Wrote Lopez, “The richest and most successful same-sex couple still cannot provide a child something that the poorest and most struggling spouses can provide: a mom and a dad. … But I am here to say no, having a mom and a dad is a precious value in its own right and not something that can be overridden, even if a gay couple has lots of money, can send a kid to the best schools, and raises the kid to be an Eagle Scout.”
Lopez argues that homosexual parenting is inherently selfish because it requires a biological family to break apart in order to make it possible in the first place.
“It’s disturbingly classist and elitist for gay men to think they can love their children unreservedly after treating their surrogate mother like an incubator, or for lesbians to think they can love their children unconditionally after treating their sperm-donor father like a tube of toothpaste,” wrote Lopez.
“It’s also racist and condescending for same-sex couples to think they can strong-arm adoption centers into giving them orphans by wielding financial or political clout. An orphan in Asia or in an American inner city has been entrusted to adoption authorities to make the best decision for the child’s life, not to meet a market demand for same-sex couples wanting children. Whatever trauma caused them to be orphans shouldn’t be compounded with the stress of being adopted into a same-sex partnership.”

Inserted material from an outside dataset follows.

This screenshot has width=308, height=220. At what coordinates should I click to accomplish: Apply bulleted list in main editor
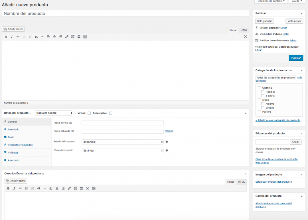[24, 37]

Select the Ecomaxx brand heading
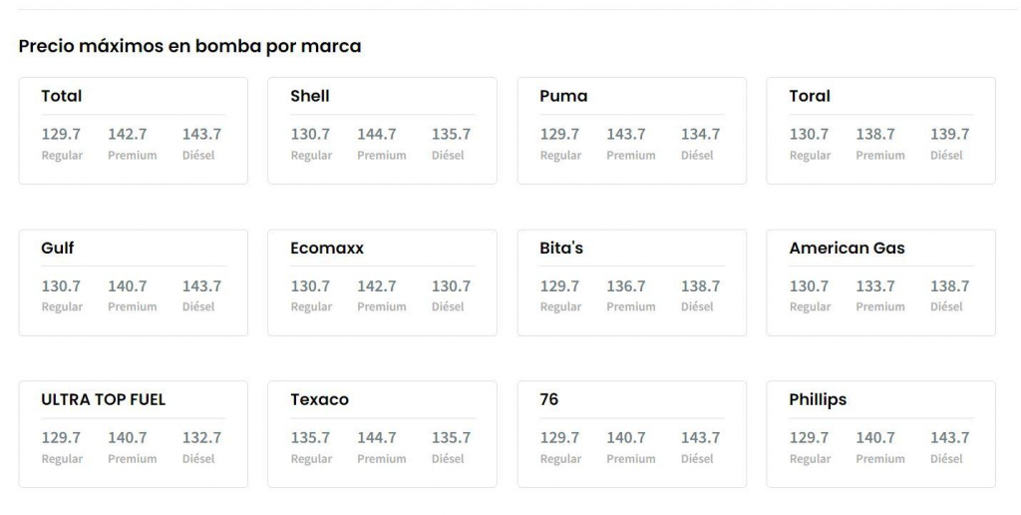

Even some homosexual parents have begun to publicly acknowledge the limitations of their relationships with their children. In a June article for the New York Times, Frank Ligtvoet, a homosexual in a stable relationship, spoke of the sadness he feels for his adopted daughter, who sometimes calls him “Mommy” in a voice that makes it obvious she knows she’s roleplaying.
“My daughter says ‘Mommy’ in a funny way, in a high-pitched voice,” Ligtvoet explained in the piece. “Although I refer the honors immediately to her birth mom, I am flattered. But saddened as well, because she expresses herself in a voice that is not her own. It is her stuffed-animal voice. She expresses not only love; she also expresses alienation. She can role-play the mother-daughter relationship, but she cannot use her real voice, nor have the real thing.”
Missing from the debate over homosexual parenting, Ligtvoet argues, “is the voice of the adoptee — my daughter’s voice, that is. Her awareness of being a motherless child is not addressed. I don’t want to appropriate our child’s voice, but I want to speak up for her, and her older brother, and I want to acknowledge their feelings.”